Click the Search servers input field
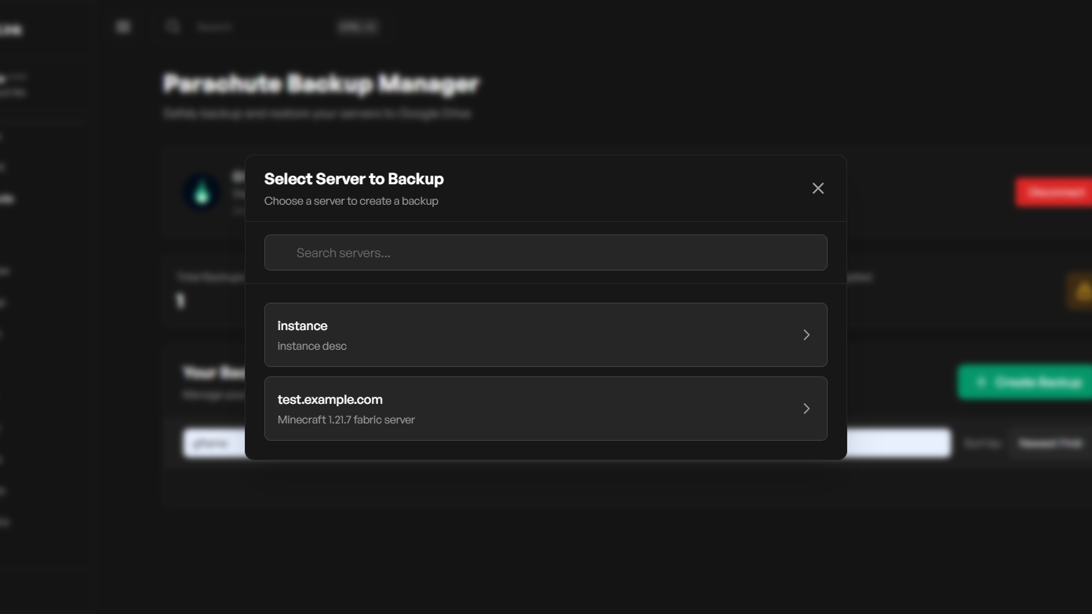[545, 253]
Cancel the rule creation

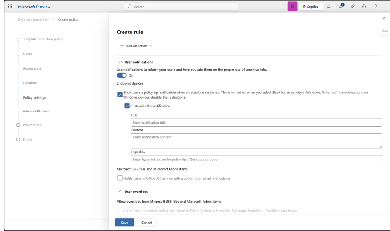[146, 222]
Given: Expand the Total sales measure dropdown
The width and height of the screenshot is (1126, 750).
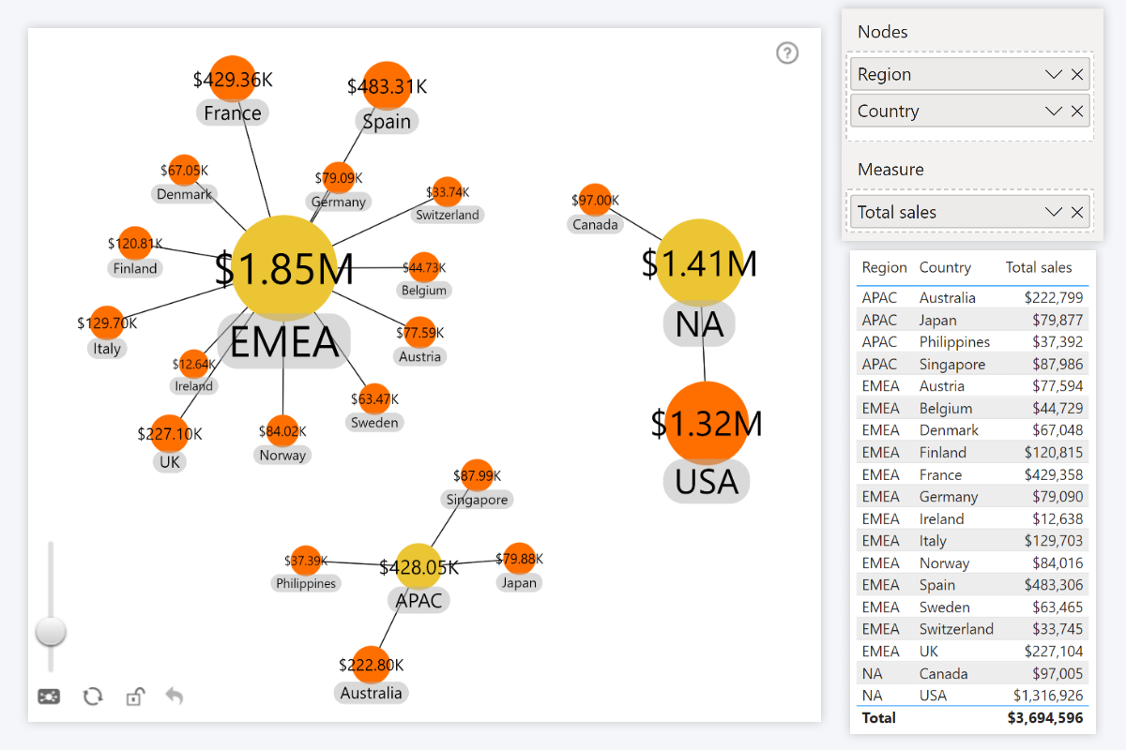Looking at the screenshot, I should pos(1053,212).
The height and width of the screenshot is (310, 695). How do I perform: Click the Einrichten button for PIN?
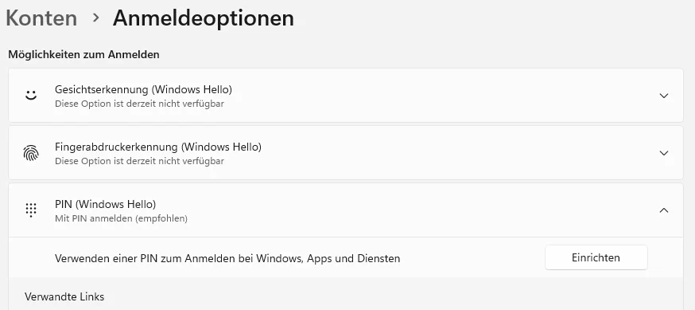(596, 257)
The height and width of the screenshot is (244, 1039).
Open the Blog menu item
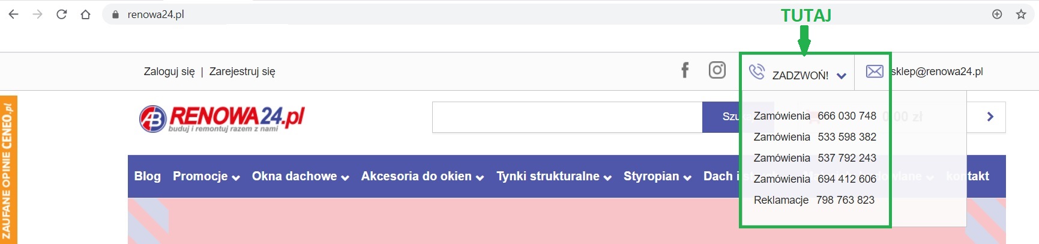pyautogui.click(x=147, y=176)
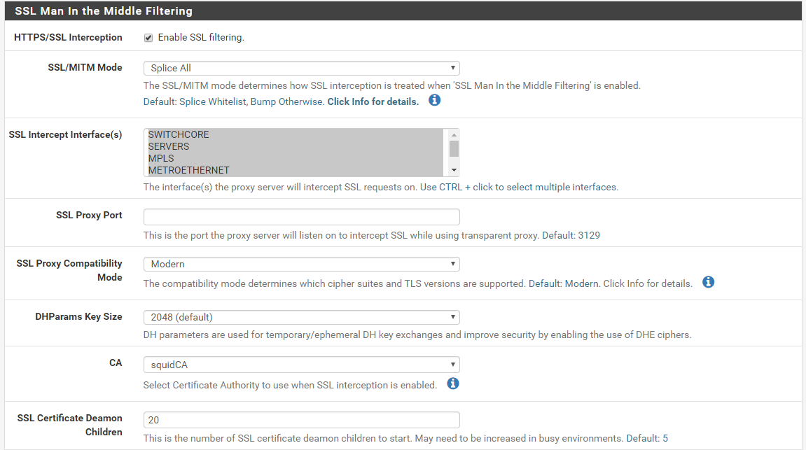806x450 pixels.
Task: Click the Enable SSL filtering label text
Action: coord(201,38)
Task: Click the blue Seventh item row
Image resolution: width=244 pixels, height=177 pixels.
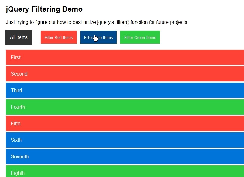Action: tap(125, 156)
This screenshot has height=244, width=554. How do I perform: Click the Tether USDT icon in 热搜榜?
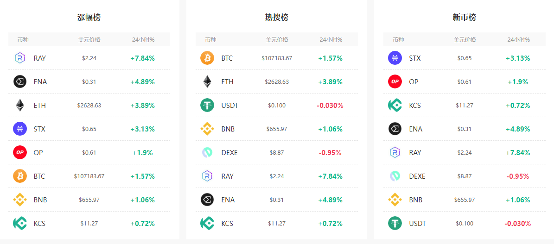click(207, 105)
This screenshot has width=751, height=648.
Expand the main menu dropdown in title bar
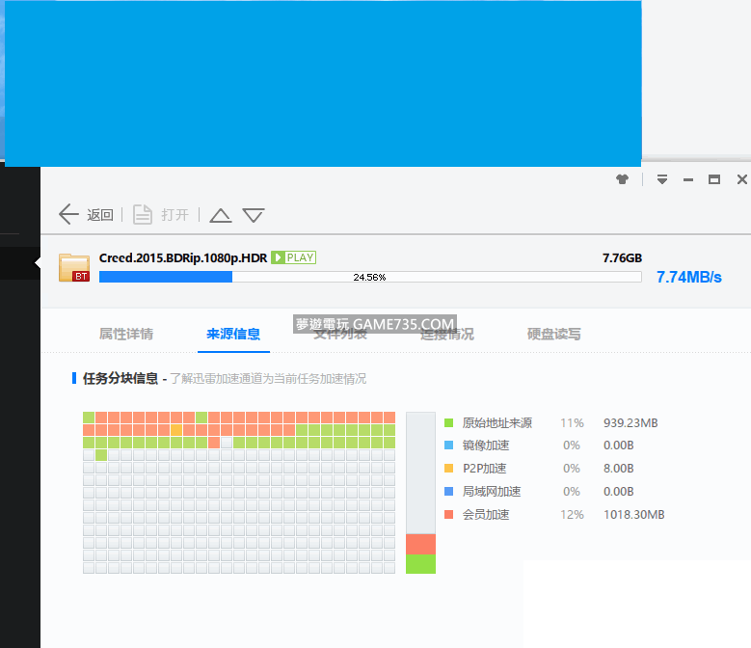(661, 179)
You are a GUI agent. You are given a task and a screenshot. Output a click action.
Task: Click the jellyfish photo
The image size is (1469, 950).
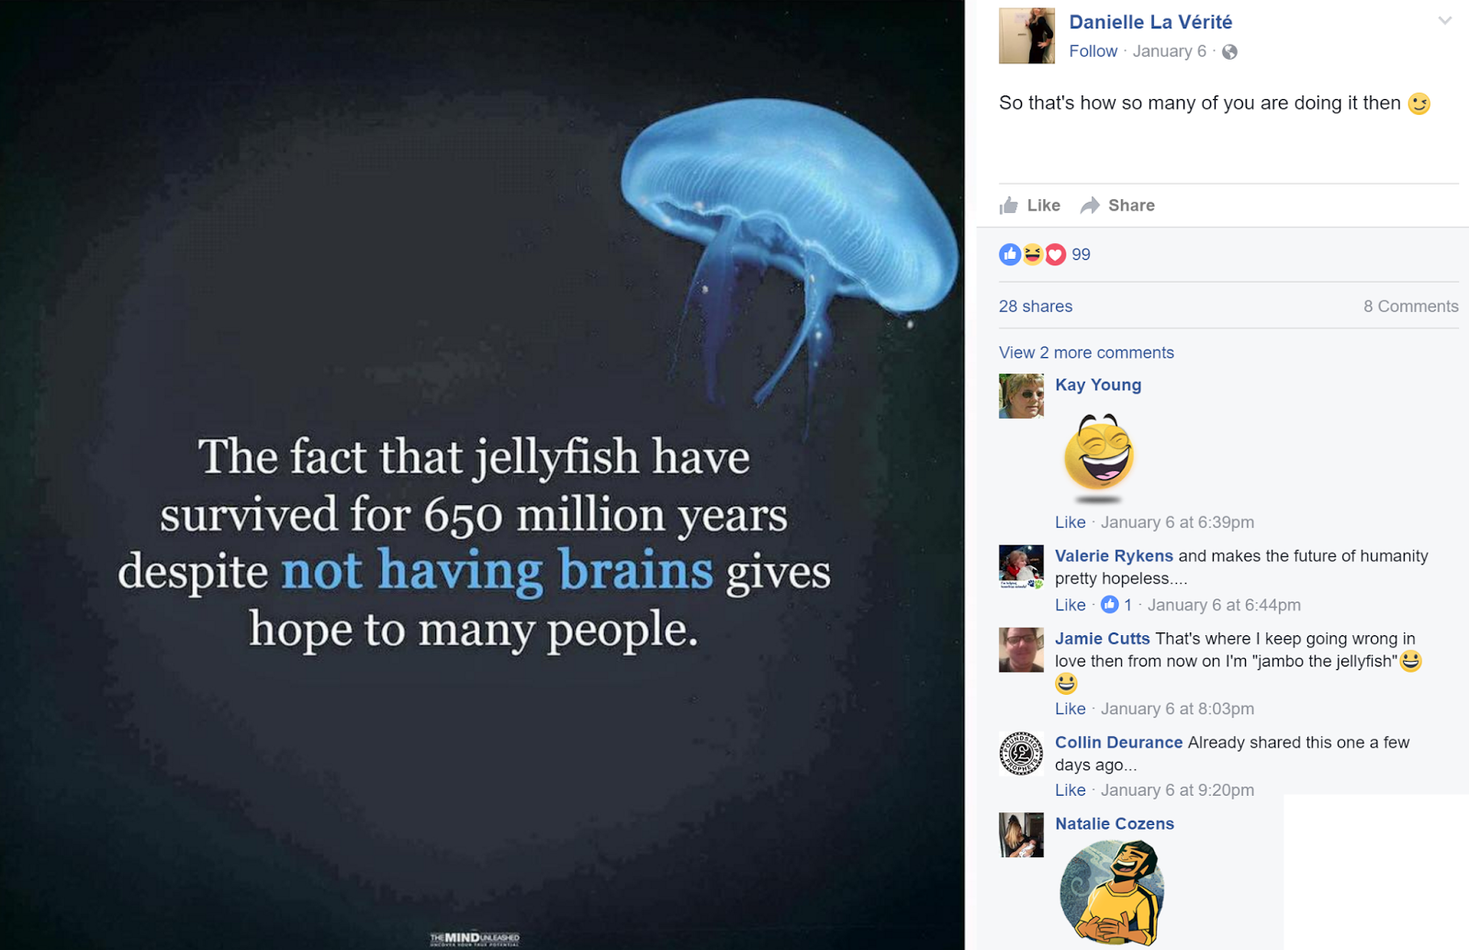pos(482,475)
•••••
- Instructions for the task:
Where pictures appear in the records, leave them out; output everything else exactly.

- Result:
Click the Search servers input field
[545, 253]
Cancel the rule creation

[146, 222]
Given: Expand the Total sales measure dropdown
The width and height of the screenshot is (1126, 750).
Looking at the screenshot, I should pos(1053,212).
The height and width of the screenshot is (310, 695). How do I perform: Click the Einrichten button for PIN?
(596, 257)
The height and width of the screenshot is (244, 1039).
Open the Blog menu item
pyautogui.click(x=147, y=176)
806x450 pixels.
Task: Click the Enable SSL filtering label text
Action: coord(201,38)
Task: Click the blue Seventh item row
Image resolution: width=244 pixels, height=177 pixels.
Action: tap(125, 156)
This screenshot has height=244, width=554. How do I perform: Click the Tether USDT icon in 热搜榜?
click(207, 105)
This screenshot has width=751, height=648.
Expand the main menu dropdown in title bar
(661, 179)
You are a GUI agent. You are given a task and a screenshot. Output a click action.
Task: Click the jellyfish photo
The image size is (1469, 950).
pos(482,475)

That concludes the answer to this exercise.